(Stored items)
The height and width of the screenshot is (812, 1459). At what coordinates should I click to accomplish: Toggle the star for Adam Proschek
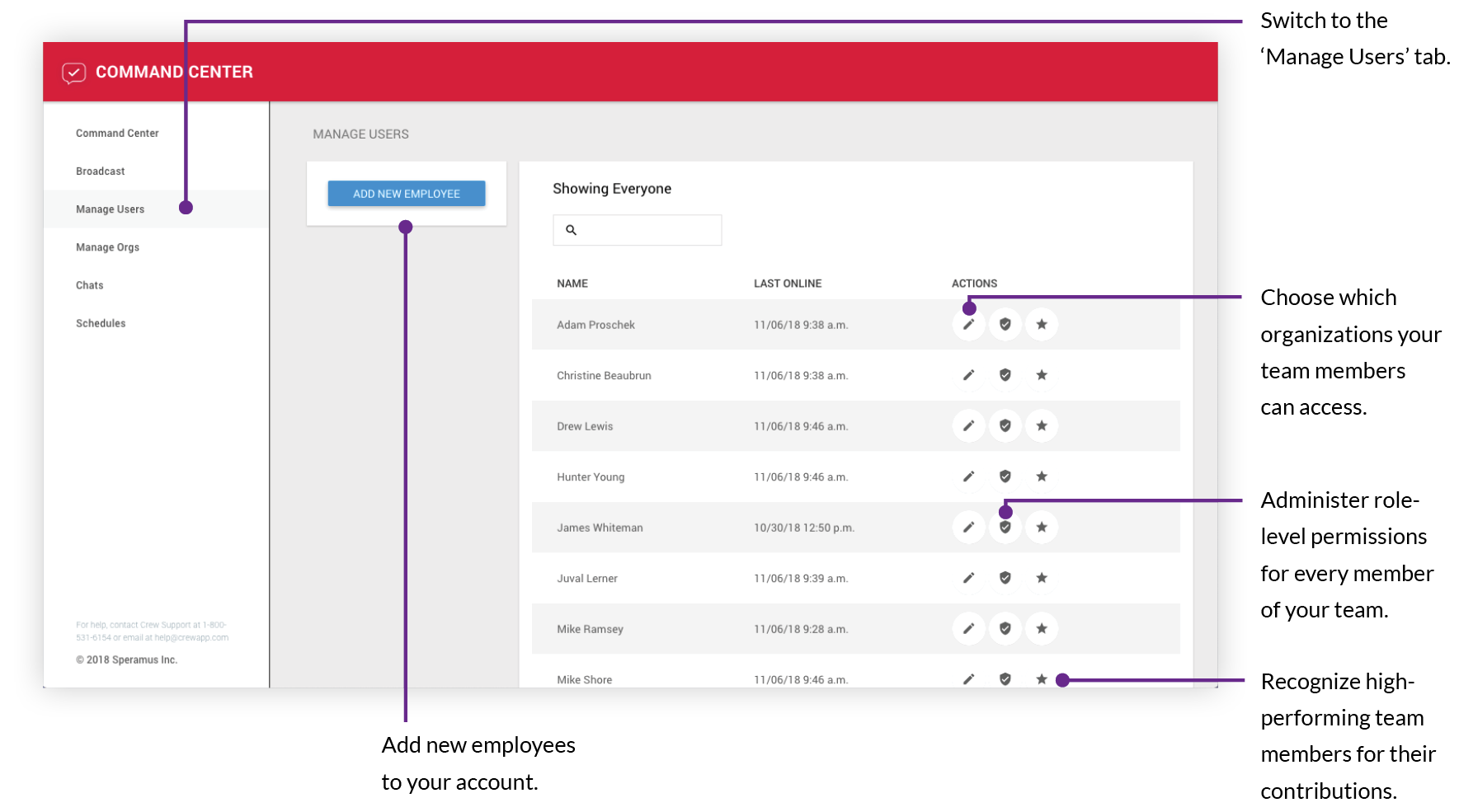tap(1041, 324)
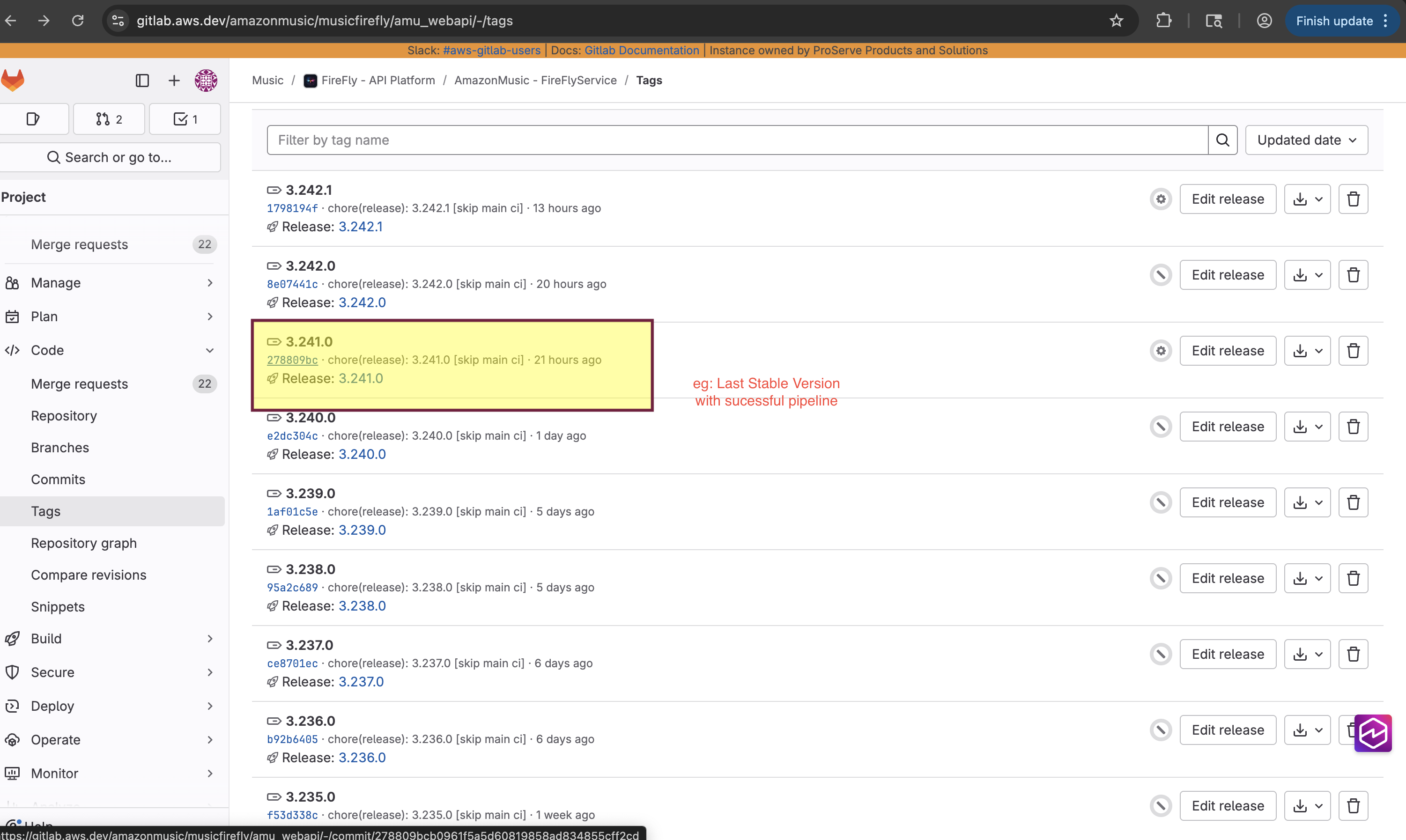Open the user avatar menu
The height and width of the screenshot is (840, 1406).
tap(206, 81)
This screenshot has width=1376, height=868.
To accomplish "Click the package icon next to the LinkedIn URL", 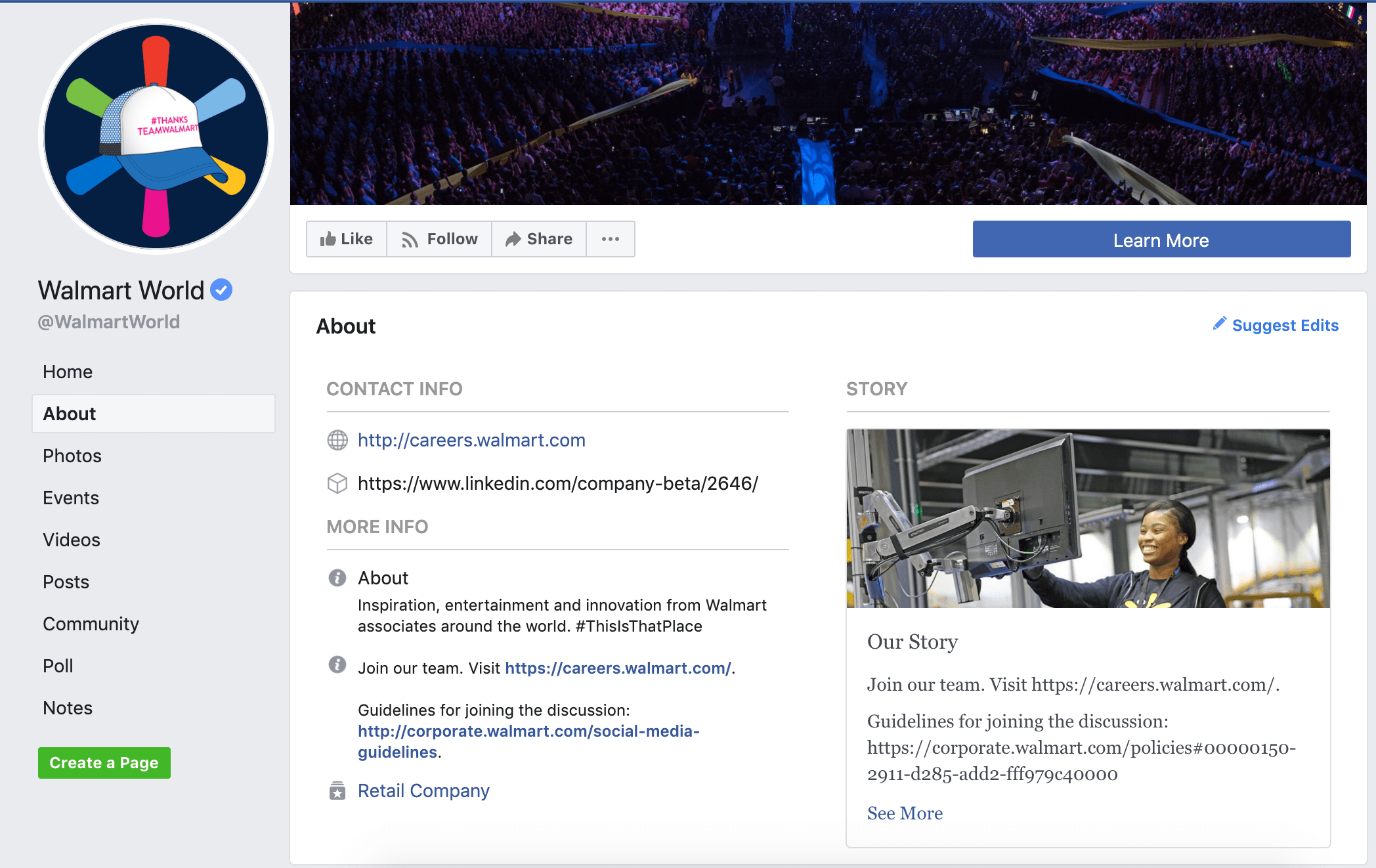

Required work
Pictures don't belong in the copy. Transcribe every record exactly as it appears.

Problem solution
The height and width of the screenshot is (812, 1459). At what coordinates should I click to accomplish: Toggle the star for Adam Proschek
tap(1041, 324)
Open the user avatar menu
The height and width of the screenshot is (840, 1406).
tap(206, 81)
This screenshot has width=1376, height=868.
To accomplish "Click the package icon next to the LinkedIn URL", 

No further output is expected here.